Exercise task: Write out the rows from the line with "The image size is (1022, 469)." to the line with "Action: pos(1620,257)" word for word, keeping every line as it appears.

Entries from a dataset:
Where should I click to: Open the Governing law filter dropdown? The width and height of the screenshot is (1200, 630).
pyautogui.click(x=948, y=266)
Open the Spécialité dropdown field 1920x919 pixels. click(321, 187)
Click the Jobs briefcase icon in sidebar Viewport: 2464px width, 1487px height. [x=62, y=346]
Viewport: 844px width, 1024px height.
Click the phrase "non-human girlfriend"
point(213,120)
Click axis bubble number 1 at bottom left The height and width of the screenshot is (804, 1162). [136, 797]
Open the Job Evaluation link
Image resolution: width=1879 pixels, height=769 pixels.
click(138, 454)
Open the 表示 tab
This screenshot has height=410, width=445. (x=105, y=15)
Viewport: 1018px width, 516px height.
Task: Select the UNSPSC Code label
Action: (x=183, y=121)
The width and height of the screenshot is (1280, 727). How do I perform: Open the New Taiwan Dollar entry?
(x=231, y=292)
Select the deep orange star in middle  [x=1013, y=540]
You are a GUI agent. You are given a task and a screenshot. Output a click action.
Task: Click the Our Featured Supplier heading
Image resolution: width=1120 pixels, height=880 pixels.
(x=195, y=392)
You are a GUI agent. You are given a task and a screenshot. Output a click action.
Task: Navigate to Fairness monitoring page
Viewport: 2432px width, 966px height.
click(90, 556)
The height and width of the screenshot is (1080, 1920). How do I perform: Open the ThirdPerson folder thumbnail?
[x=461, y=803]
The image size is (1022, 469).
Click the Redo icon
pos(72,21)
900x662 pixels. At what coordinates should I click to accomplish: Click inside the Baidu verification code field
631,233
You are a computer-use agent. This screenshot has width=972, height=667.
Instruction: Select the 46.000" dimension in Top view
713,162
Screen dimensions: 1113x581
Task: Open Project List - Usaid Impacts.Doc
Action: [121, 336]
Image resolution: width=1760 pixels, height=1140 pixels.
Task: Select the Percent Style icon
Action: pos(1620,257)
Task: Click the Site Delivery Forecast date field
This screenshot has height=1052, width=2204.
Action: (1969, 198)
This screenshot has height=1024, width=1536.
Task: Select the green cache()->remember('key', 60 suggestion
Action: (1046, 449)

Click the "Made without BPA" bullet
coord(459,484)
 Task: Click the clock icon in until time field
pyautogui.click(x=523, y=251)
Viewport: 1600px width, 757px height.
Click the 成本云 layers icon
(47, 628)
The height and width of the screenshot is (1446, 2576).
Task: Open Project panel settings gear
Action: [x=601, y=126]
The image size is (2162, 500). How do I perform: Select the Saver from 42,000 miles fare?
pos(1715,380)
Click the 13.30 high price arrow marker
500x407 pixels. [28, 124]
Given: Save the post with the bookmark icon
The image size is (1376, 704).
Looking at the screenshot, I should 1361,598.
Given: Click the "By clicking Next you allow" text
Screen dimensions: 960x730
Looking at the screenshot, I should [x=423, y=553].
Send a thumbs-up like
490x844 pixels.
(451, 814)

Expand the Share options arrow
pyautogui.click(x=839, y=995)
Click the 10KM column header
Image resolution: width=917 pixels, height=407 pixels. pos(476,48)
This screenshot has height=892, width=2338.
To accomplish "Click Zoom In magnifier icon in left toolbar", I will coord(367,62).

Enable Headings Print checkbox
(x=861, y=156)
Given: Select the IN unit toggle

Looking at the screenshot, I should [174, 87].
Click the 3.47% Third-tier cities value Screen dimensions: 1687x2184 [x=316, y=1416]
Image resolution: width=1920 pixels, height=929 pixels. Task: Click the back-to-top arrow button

Written response:
The image size is (1022, 469).
Click the Redo icon
pos(72,21)
900x662 pixels. At what coordinates should I click to accomplish: Click inside the Baidu verification code field
631,233
You are a computer-use agent. This screenshot has width=972, height=667.
Instruction: Select the 46.000" dimension in Top view
713,162
Screen dimensions: 1113x581
Task: Open Project List - Usaid Impacts.Doc
Action: [121, 336]
Image resolution: width=1760 pixels, height=1140 pixels.
Task: Select the Percent Style icon
Action: pos(1620,257)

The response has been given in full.